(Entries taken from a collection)
------------------------------------------------------------------------

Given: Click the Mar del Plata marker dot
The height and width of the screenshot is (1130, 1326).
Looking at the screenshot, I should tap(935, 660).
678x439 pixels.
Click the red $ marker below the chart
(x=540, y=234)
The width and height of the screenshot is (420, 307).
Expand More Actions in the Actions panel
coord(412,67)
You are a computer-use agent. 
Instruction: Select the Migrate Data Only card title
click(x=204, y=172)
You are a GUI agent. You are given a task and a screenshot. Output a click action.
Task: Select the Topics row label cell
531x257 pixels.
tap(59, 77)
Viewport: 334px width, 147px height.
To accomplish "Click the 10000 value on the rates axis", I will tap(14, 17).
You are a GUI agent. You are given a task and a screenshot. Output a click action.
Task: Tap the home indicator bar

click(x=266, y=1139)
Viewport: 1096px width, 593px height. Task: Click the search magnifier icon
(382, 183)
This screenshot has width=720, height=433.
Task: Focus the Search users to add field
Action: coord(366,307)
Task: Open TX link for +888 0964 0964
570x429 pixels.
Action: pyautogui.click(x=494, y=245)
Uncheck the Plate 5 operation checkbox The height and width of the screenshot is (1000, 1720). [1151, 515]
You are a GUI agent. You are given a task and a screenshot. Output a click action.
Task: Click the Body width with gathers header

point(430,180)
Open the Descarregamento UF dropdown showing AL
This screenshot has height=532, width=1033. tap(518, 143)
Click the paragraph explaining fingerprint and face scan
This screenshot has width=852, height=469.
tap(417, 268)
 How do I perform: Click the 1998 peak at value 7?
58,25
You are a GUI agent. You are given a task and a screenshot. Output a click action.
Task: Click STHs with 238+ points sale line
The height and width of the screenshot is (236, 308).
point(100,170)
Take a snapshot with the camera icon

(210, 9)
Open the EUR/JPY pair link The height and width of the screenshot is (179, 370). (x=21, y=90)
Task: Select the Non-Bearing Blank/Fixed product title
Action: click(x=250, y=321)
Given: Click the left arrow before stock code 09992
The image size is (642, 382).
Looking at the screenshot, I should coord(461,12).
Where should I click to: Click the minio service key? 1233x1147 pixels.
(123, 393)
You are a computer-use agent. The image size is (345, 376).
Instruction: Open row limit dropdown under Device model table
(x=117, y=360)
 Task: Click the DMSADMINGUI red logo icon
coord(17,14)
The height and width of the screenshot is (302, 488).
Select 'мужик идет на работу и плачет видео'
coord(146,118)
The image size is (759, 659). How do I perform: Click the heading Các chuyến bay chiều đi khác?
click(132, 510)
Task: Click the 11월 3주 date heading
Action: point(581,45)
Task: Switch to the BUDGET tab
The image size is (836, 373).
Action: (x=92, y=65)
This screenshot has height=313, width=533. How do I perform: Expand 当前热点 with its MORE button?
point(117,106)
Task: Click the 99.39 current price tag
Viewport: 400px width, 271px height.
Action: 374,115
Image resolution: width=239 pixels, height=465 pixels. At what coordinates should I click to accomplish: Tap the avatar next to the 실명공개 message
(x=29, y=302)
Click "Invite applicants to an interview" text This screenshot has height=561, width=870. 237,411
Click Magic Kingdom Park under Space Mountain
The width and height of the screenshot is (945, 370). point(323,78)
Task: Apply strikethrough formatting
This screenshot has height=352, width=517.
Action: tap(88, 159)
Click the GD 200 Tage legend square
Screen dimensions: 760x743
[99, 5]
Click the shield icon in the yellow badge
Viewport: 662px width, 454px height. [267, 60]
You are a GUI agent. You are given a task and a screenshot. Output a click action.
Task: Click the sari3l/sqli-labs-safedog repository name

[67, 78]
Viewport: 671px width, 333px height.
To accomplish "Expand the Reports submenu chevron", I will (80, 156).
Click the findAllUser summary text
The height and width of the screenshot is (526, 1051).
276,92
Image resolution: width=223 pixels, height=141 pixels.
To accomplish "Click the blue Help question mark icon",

------------------------------------------------------------------------

Take the line above containing "The height and width of the screenshot is (236, 308).", the line containing "Given: Click the left", and all lines in between, and copy them exactly without anything else.

The height and width of the screenshot is (236, 308).
point(100,170)
Take a snapshot with the camera icon

(210, 9)
Open the EUR/JPY pair link The height and width of the screenshot is (179, 370). (x=21, y=90)
Task: Select the Non-Bearing Blank/Fixed product title
Action: click(x=250, y=321)
Given: Click the left arrow before stock code 09992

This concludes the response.